## Selected passage
----------
ROUGE Scores Comparison:

LexRank ROUGE Scores:
ROUGE1 - Precision: 0.1750, Recall: 0.3043, F1: 0.2222
ROUGE2 - Precision: 0.0256, Recall: 0.0455, F1: 0.0328
ROUGE3 - Precision: 0.0000, Recall: 0.0000, F1: 0.0000

TextRank ROUGE Scores:
ROUGE1 - Precision: 0.1750, Recall: 0.3043, F1: 0.2222
ROUGE2 - Precision: 0.0256, Recall: 0.0455, F1: 0.0328
ROUGE3 - Precision: 0.0000, Recall: 0.0000, F1: 0.0000


## Analysis of TextRank and LexRank Based on ROUGE Scores

Both TextRank and LexRank produced identical ROUGE scores because both algorithms selected the same top-ranked sentence from the Brown corpus. This happens when the dataset contains short, factual, and structurally similar sentences, causing both graph-based methods to identify the same "central" sentence based on TF-IDF similarity.

The ROUGE-1 scores (unigram overlap) show moderate similarity to the reference summary, while ROUGE-2 and ROUGE-3 scores are low or zero. This is expected because bigram and trigram matches require exact consecutive word overlap, which is unlikely when comparing single sentences. The low scores do not indicate poor summarization performance; they simply reflect the strictness of ROUGE when used on very short texts.

Overall, neither algorithm performed better—both produced the same summary and therefore the same evaluation results. The similarity in output demonstrates that, for this dataset, TextRank and LexRank behave similarly due to the uniform style and limited variation in the input sentences.
----------
## Data below
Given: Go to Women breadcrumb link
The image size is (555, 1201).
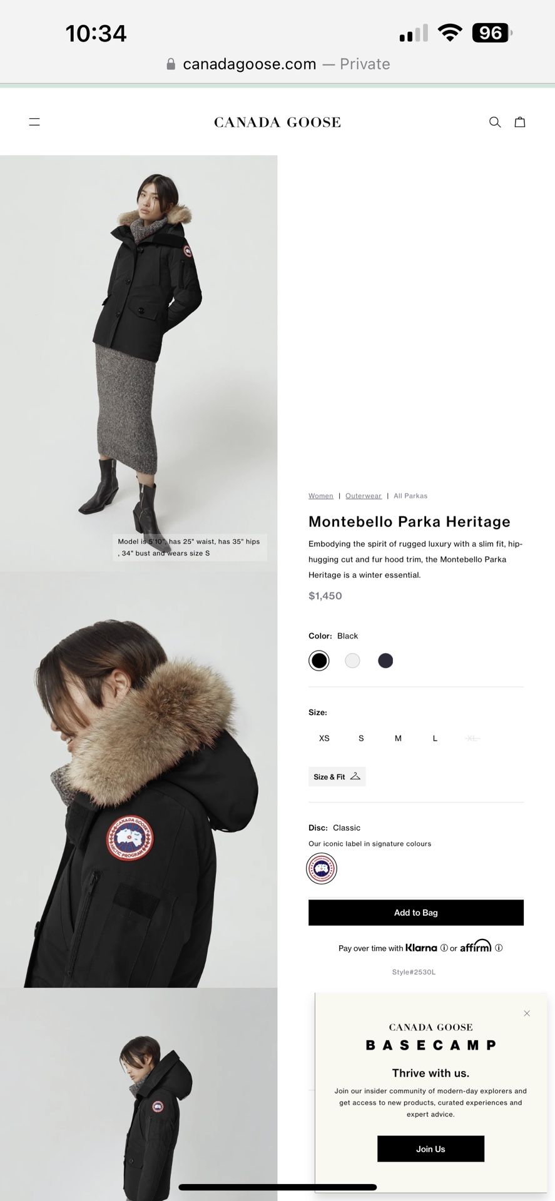Looking at the screenshot, I should pyautogui.click(x=321, y=496).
----------
## Task description
Using the ROUGE comparison above, list every distinct nonzero score it reports, along with the ROUGE level and measure each belongs to.

## Answer section
- 0.1750: ROUGE1 Precision
- 0.3043: ROUGE1 Recall
- 0.2222: ROUGE1 F1
- 0.0256: ROUGE2 Precision
- 0.0455: ROUGE2 Recall
- 0.0328: ROUGE2 F1

These values are the same for LexRank and TextRank.